(Records to use Opens)
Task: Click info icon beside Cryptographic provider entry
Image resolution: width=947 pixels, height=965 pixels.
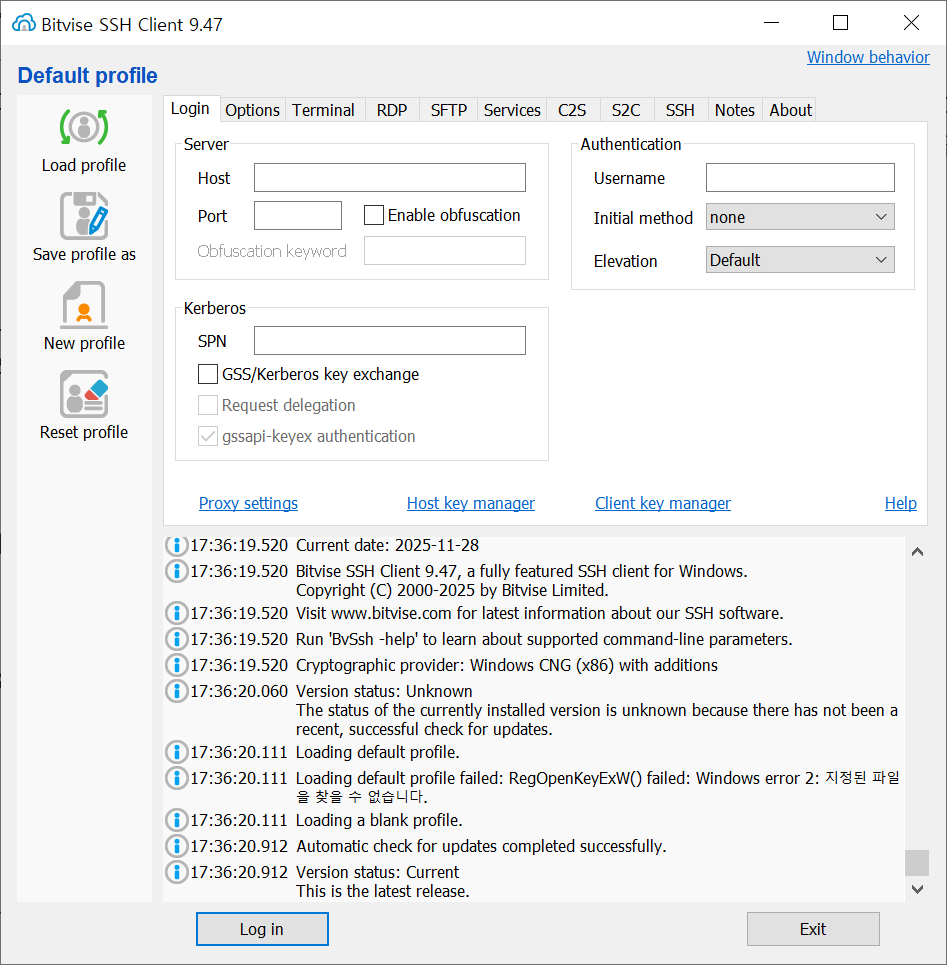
(Records to use Closes)
(Records to use Opens)
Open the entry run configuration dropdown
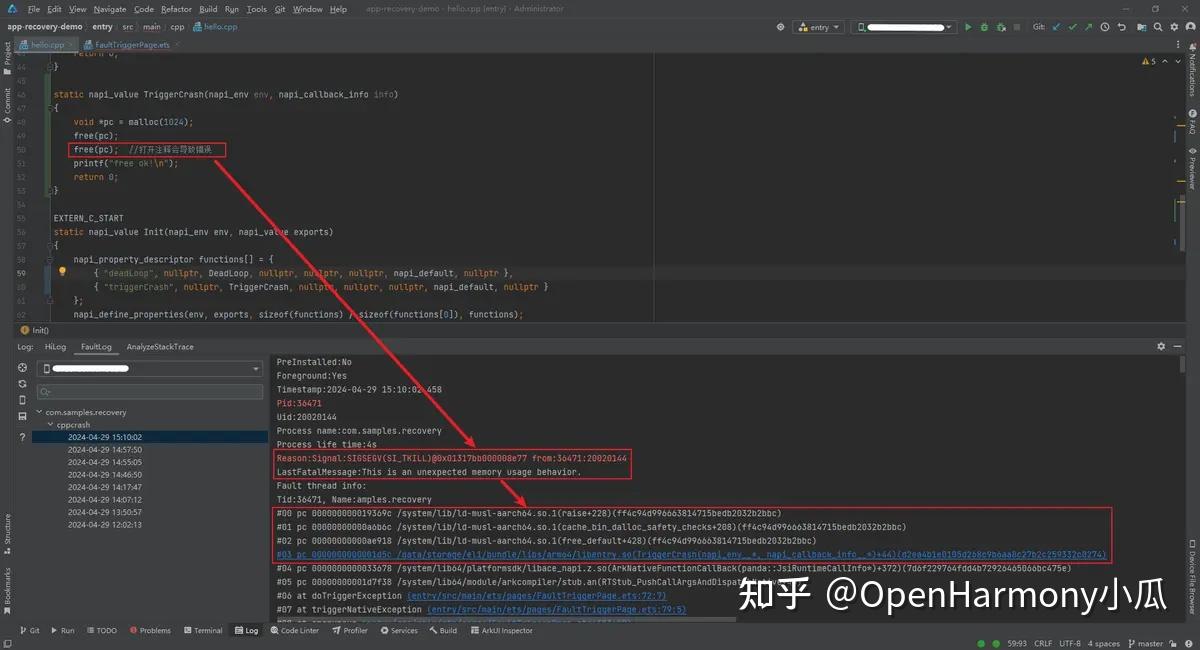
(Records to use Closes)
(Records to use Opens)
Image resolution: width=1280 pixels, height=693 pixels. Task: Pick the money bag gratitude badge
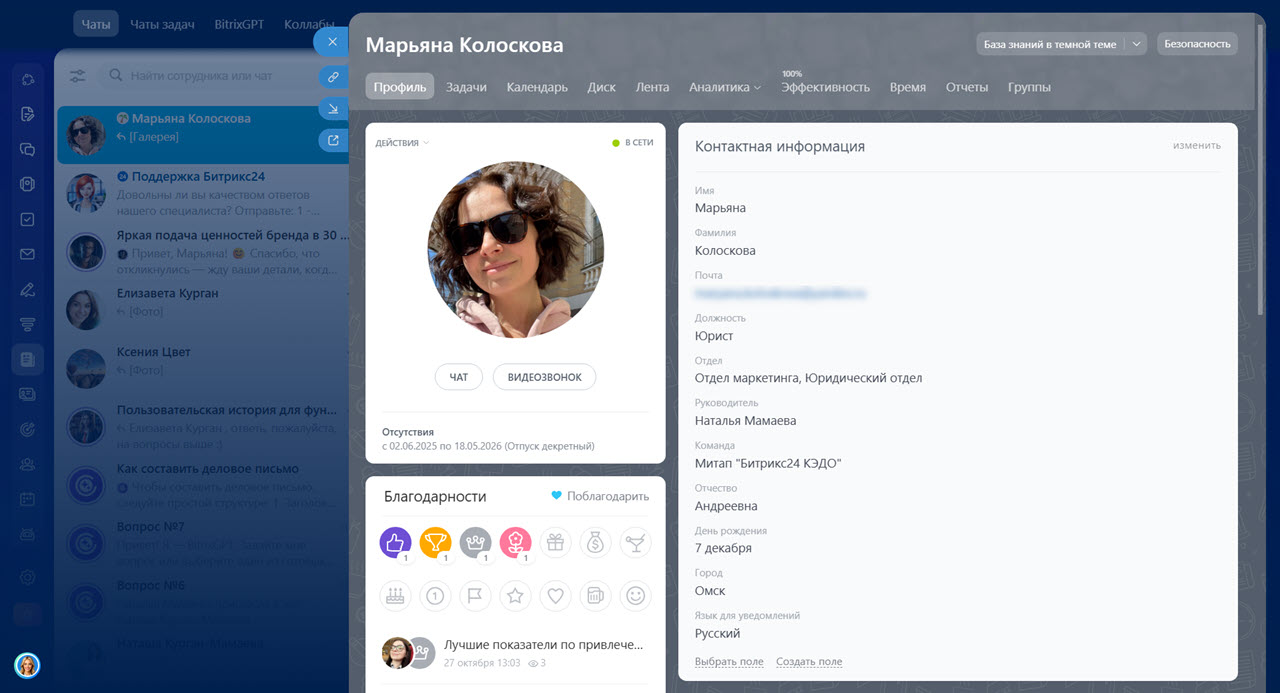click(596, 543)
(Records to use Closes)
§ Exercise details:
Please make an exact copy of the lines above from the line with "Task: Click info" through the line with "Image resolution: width=947", both ends included.

§ Response box:
Task: Click info icon beside Cryptographic provider entry
Image resolution: width=947 pixels, height=965 pixels.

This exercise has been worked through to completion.